* **Your instructions**
What is needed is an exact copy of every line from the one containing "The image size" through the end of the entries; please set it down without any pictures.
== Segment start ==
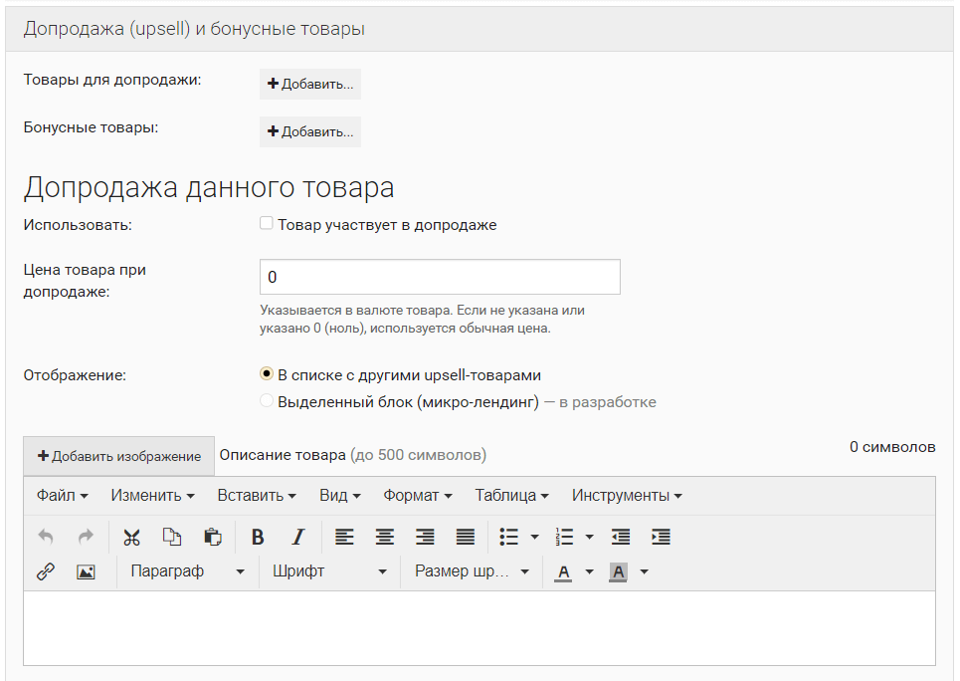This screenshot has width=960, height=681.
Task: Choose 'Выделенный блок (микро-лендинг)' radio option
Action: (x=267, y=401)
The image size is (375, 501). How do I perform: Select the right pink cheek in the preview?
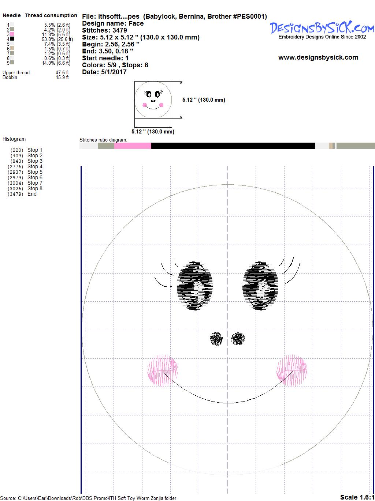click(x=292, y=370)

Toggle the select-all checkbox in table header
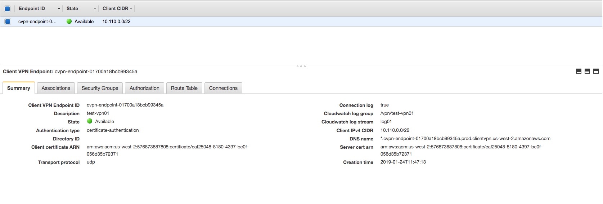pyautogui.click(x=7, y=9)
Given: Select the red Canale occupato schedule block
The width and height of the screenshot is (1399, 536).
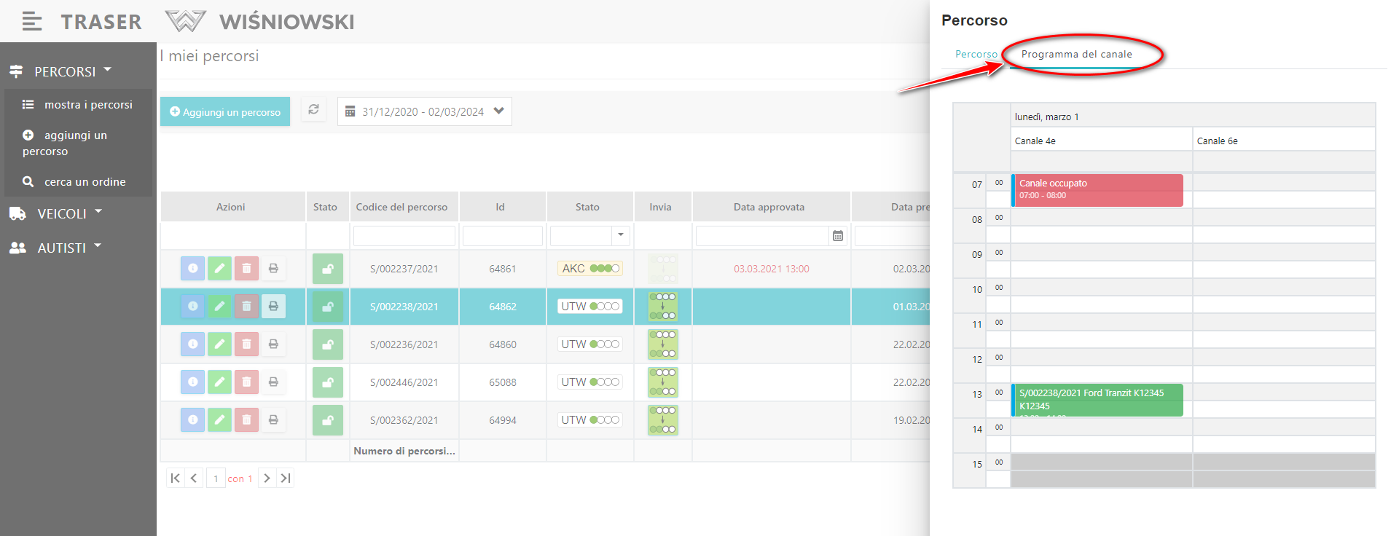Looking at the screenshot, I should tap(1097, 189).
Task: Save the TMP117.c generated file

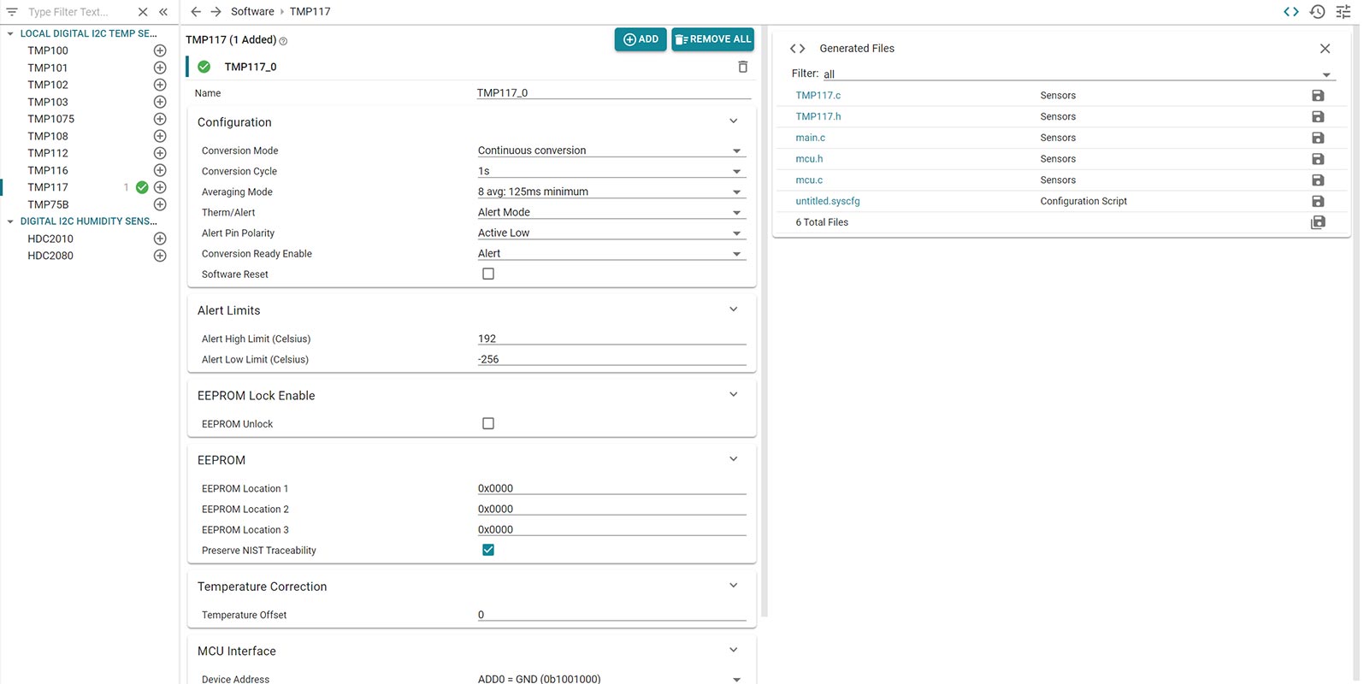Action: (x=1318, y=96)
== Segment end ==
* **Response to the exercise**
The image size is (375, 501). How do I perform: Select the right pink cheek in the preview?
click(x=292, y=370)

Toggle the select-all checkbox in table header
pyautogui.click(x=7, y=9)
Given: Select the red Canale occupato schedule block
The width and height of the screenshot is (1399, 536).
Looking at the screenshot, I should tap(1097, 189).
Task: Save the TMP117.c generated file

Action: (x=1318, y=96)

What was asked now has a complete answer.